Jun 20 2005
Melbourne researchers are one step closer to unravelling the secrets of human bone development in a new study involving three-dimensional synchrotron images of baby wallabies.
Victoria's Department of Primary Industries (DPI) and Monash University have captured video images that show the changes in calcification of the spinal cord and ribs of baby wallabies over the first few weeks of life.
"The data will now be used to identify specific components in the mother's milk that directly contribute to calcification," the Minister for Innovation, John Brumby, announced to delegates at the world's biggest biotechnology business conference, BIO2005, in Philadelphia.
"This information could lead to the isolation of proteins for later use in the treatment of poor bone development in premature babies and in the treatment of osteoporosis."
In a separate project last year, the State Government of Victoria announced Australia would partner with the USA-based National Institutes of Health to sequence the kangaroo (Tammar wallaby) genome with $AUD4.5 million ($US3.2 million) in funding from the Government.
First results in this sequencing project found a 68 per cent similarity between humans and wallabies. It is this similarity that scientists are applying to results in the bone research project.

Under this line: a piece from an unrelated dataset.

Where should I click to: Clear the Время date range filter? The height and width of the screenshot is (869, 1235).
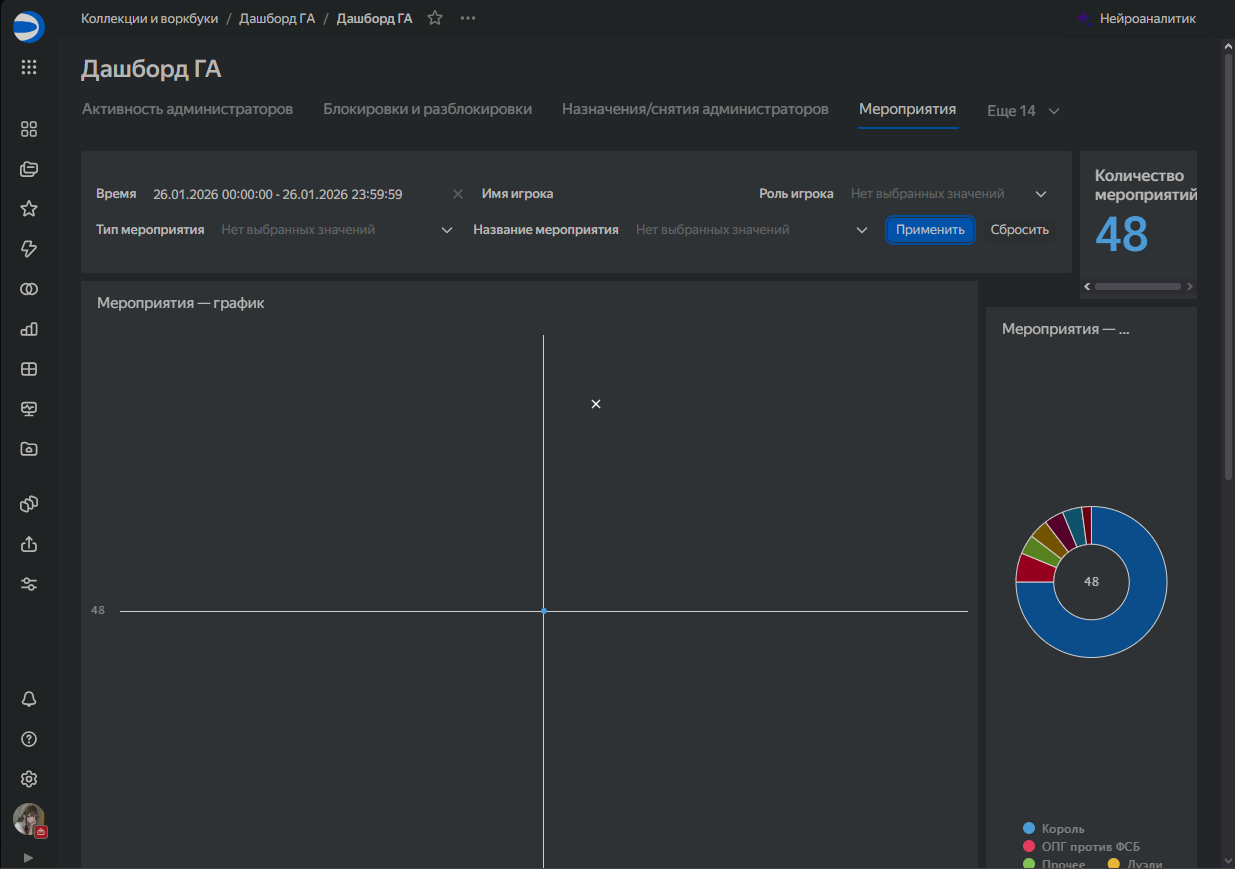tap(458, 194)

DPI's Dr Jane Whitley, in collaboration with Professor Rob Lewis at the School of Physics and Materials Engineering at Monash University, used the world's largest synchrotron -- Spring8 in Japan -- to examine the pattern of bone calcification in the baby wallabies.

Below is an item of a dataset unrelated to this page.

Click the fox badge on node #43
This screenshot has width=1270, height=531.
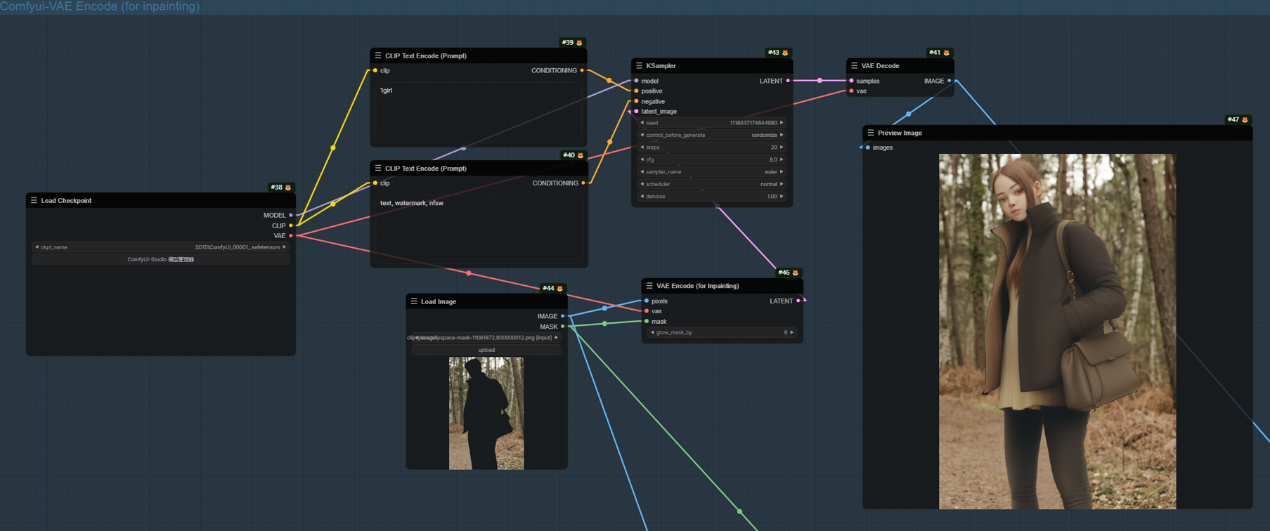[786, 53]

"These young wallabies are unique in that each stage of development is triggered by particular proteins in the mothers' milk," Dr Whitley said. "We are trying to isolate which genes code for proteins that kick off developmental changes such as lung changes, bone development and milk production.
"The hope is that these proteins can be used to initiate lung maturation in premature babies and bone development in patients with osteoporosis," she said.
Professor Lewis has pioneered the application of synchrotron radiation for biological imaging. The research is expected to accelerate once the Australian Synchrotron is completed in 2007.